I turned back to Krista, an awful feeling spreading through my gut that my time might be running out.
Imagined crime
Joaquin was silent as he walked me home from Krista’s later that afternoon, beadily eyeing the Lifers at the center of town like he was my own personal bodyguard. He’d shown up out of nowhere as we’d finished the last batch of strawberry-scented cupcakes and had ever so casually offered to escort me back to Magnolia Street. Now I knew why. He thought I needed protection.
I wasn’t sure if that made me feel safer, or a lot more terrified.
“So…” I said finally, as we reached the far side of the square and the ever-present shadows on Freesia Lane. “How about those Yankees?”
“What?” Joaquin snapped.
I blushed, hard. “Sorry. It’s just something…my dad always says that when there’s an awkward pause in conversation. It’s like a thing.”

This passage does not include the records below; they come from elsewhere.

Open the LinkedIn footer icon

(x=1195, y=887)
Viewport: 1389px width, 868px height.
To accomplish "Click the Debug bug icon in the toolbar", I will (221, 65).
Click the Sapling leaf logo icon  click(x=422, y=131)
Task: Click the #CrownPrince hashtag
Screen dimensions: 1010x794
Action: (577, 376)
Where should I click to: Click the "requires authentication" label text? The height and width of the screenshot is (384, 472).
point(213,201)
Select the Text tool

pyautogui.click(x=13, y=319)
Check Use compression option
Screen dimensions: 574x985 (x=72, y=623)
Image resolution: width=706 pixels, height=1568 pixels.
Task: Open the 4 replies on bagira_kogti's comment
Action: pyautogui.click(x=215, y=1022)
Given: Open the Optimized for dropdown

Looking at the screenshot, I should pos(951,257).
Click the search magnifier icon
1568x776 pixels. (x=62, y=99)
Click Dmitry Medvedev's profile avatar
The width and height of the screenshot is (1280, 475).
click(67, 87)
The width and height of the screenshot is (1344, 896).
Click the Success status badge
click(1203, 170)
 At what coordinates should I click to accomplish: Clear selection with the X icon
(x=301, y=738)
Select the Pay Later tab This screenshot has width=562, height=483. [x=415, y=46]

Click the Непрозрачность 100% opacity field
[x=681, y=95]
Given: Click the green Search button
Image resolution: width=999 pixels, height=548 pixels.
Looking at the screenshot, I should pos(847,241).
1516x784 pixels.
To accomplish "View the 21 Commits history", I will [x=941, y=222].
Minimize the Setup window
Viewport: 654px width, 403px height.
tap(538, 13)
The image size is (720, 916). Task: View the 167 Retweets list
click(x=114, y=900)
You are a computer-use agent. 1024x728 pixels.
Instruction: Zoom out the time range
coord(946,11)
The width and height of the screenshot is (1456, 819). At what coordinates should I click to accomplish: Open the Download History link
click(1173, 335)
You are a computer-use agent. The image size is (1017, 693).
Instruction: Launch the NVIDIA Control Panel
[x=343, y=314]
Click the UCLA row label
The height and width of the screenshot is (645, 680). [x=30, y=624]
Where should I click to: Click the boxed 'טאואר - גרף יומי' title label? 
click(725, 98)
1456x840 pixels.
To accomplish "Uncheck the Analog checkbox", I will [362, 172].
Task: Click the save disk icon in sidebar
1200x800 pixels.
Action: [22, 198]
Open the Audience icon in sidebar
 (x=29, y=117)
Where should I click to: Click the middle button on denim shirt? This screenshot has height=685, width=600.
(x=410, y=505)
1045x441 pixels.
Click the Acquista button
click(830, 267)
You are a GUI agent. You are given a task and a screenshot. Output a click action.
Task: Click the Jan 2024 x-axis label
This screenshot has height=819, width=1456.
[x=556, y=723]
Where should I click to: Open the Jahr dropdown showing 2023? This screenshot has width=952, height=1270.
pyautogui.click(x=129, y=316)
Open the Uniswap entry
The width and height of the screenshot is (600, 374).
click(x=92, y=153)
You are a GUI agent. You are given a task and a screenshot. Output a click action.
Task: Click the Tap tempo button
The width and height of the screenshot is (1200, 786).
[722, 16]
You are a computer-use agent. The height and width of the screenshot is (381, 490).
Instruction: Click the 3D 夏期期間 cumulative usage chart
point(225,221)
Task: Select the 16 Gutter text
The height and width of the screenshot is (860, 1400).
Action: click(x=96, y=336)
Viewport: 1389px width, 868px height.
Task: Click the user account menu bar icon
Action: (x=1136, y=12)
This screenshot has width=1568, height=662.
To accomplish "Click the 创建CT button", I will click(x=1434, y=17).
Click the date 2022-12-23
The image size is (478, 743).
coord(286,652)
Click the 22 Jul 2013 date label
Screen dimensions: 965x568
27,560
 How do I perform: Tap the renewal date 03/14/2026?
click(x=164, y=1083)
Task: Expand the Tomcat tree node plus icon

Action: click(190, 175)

“Oh.” It was his turn to blush. “I guess I’m a little tense.”
We started down the hill, passing by the tall, imposing Victorian houses, their eaves decorated with intricate carvings, their porches lined with pretty potted flowers—although some of these had begun to wither and brown. The overgrown park at the center of the lane was as deserted as ever, and I averted my eyes from the eerily creaking swing.
“Did you see Tristan at all today?” he asked suddenly.
I shook my head, my heart skipping a beat. Every time a door had closed or a floorboard settled inside Krista’s house, I’d been sure it was the mayor coming for my head, but it was always nothing. Apparently, wherever he and Nadia were, they were having a good time together.
“Krista said something about him going surfing with Nadia,” I replied.